═════ SOURCE EXTRACT ═════

THE STATE OF SOUTH CAROLINA

In The Supreme Court

__________

An L. Grosshuesch, Guardian and Conservator of Eleanor A. Breedlove, and An L. Grosshuesch, Guardian and Conservator of Bernard H. Breedlove, Appellants,

v.

Lisa Cramer; Nathan Cramer; Lawrence H. Gray, Jr.; Duane Marie Gray; and Sweetgrass Land Company, L.L.C., Respondents.


Appeal from Beaufort County
 Curtis L. Coltrane, Circuit Court Judge


Opinion No. 26086
Heard November 29, 2005 - Filed December 15, 2005


REVERSED AND REMANDED


Richard S. Rosen, of Rosen Rosen & Hagood, of Charleston, for Appellants.

Charles B. Macloskie, of Macloskie Law Firm, of Beaufort; Lionel S. Lofton and V. Lynn Lofton, both of Lofton & Lofton, of Charleston; G. Wells Dickson, Jr., of Charleston; and M. Duane Shuler, of Kingstree, for Respondents.


CHIEF JUSTICE TOAL: Bernard and Eleanor Breedlove (the Breedloves) appeal the trial court’s decision denying their request for a preliminary injunction.  This case was certified from the court of appeals pursuant to Rule 204(b), SCACR.  We reverse.

═════ SUPPLIED INFORMATION ═════

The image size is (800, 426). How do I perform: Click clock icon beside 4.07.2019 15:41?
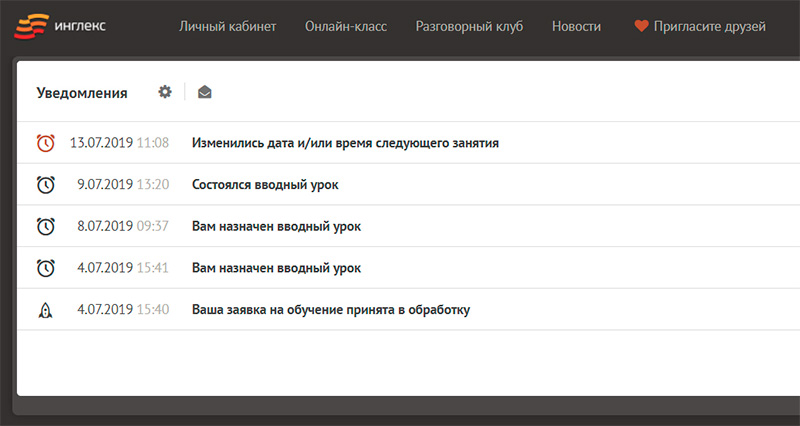tap(45, 268)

═════

### GIVEN PROBLEM 1
In the court opinion, which county was the appeal from?
### GIVEN PROBLEM 2
Please carry on the court opinion from where it stops.

### OUTPUT 1
Beaufort County

### OUTPUT 2
Factual /Procedural Background

The Breedloves are elderly individuals with substantial assets.  In the mid to late 1990’s, the Breedloves became acquainted with Lisa Cramer, an employee in the Personal Trust division of one of the Breedloves’ banking institutions.  Over time, Lisa Cramer became an individual in whom Eleanor Breedlove placed a considerable amount of trust and confidence.  Specifically, Lisa Cramer left the bank and became the Breedloves’ primary caregiver; providing housekeeping services and assisting the Breedloves in handling much of their day to day affairs.  Additionally, Lisa Cramer became a trustee assisting in the management of different trusts in which the Breedloves had considerable assets.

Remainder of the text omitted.